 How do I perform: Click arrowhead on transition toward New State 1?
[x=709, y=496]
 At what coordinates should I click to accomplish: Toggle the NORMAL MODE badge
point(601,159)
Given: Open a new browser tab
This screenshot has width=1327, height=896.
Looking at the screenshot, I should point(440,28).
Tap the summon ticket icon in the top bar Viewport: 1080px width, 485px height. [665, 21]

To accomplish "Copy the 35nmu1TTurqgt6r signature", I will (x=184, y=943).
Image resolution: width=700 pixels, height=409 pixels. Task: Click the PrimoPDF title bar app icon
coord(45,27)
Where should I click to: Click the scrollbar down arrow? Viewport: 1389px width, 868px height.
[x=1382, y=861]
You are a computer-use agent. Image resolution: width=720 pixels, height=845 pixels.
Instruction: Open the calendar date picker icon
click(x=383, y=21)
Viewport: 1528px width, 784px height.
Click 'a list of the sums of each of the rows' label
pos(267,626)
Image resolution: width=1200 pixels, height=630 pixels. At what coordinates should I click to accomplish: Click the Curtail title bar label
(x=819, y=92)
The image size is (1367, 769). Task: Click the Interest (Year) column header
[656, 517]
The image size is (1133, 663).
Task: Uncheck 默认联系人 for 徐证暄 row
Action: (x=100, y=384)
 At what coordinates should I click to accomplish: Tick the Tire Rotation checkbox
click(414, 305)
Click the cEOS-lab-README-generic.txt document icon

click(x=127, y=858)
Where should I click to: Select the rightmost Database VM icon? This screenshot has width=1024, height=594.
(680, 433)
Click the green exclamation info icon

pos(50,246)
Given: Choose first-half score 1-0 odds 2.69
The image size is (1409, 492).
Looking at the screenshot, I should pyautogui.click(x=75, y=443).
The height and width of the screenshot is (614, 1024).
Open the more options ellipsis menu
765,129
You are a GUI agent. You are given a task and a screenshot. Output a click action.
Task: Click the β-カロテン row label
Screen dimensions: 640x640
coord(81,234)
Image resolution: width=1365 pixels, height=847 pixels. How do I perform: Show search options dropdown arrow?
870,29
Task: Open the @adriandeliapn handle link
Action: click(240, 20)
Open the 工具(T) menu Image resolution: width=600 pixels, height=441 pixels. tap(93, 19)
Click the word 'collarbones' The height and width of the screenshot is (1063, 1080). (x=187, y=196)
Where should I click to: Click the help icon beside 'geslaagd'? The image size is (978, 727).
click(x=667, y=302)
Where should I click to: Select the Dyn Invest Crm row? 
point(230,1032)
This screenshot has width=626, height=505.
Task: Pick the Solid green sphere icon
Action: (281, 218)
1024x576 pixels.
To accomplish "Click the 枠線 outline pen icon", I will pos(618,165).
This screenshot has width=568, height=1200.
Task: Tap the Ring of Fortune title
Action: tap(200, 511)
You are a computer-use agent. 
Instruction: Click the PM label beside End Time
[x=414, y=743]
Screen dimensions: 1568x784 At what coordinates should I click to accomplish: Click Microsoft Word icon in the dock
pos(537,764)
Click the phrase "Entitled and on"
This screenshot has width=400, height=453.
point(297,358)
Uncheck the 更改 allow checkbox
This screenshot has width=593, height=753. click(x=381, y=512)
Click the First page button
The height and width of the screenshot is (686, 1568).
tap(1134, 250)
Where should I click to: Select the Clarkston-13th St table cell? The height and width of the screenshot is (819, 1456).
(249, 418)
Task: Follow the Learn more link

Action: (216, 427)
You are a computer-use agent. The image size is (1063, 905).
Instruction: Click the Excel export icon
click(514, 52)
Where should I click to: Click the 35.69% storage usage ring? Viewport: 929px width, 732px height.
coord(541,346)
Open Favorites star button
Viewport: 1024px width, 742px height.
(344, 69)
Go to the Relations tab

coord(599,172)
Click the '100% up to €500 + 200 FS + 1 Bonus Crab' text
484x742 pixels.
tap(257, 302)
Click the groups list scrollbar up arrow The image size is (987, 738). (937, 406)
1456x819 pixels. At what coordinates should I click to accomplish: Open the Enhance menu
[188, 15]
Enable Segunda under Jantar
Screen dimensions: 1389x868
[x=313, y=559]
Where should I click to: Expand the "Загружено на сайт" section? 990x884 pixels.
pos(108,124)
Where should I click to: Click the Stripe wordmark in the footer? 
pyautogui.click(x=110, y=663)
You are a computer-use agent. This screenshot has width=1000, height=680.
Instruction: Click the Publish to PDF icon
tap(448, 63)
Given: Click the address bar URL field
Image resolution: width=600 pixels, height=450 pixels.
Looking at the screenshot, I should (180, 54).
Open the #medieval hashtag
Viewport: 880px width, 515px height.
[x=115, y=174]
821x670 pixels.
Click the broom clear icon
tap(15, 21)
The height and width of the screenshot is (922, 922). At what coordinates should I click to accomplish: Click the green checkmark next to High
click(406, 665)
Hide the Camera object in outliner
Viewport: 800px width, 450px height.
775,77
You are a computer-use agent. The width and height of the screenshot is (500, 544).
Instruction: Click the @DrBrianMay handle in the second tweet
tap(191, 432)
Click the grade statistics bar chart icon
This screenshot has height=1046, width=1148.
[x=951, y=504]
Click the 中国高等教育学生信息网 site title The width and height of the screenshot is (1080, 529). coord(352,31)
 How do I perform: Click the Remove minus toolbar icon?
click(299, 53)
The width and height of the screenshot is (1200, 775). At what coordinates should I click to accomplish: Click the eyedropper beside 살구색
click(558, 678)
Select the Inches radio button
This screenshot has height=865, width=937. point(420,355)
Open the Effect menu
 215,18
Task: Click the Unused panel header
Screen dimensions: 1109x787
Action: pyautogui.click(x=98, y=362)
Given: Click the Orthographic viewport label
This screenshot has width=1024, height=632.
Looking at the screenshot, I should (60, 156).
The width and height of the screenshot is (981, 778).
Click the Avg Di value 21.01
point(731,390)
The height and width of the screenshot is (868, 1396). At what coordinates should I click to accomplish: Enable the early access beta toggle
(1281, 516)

------------------------

● **How to complete this task**
Look over the listing and return each line that holds "computer".

● **Response area**
You are a computer-use agent. Image resolution: width=720 pixels, height=845 pixels.
You are a computer-use agent. 
You are a computer-use agent. The image size is (1063, 905).
You are a computer-use agent. This screenshot has width=1000, height=680.
You are a computer-use agent. The width and height of the screenshot is (500, 544).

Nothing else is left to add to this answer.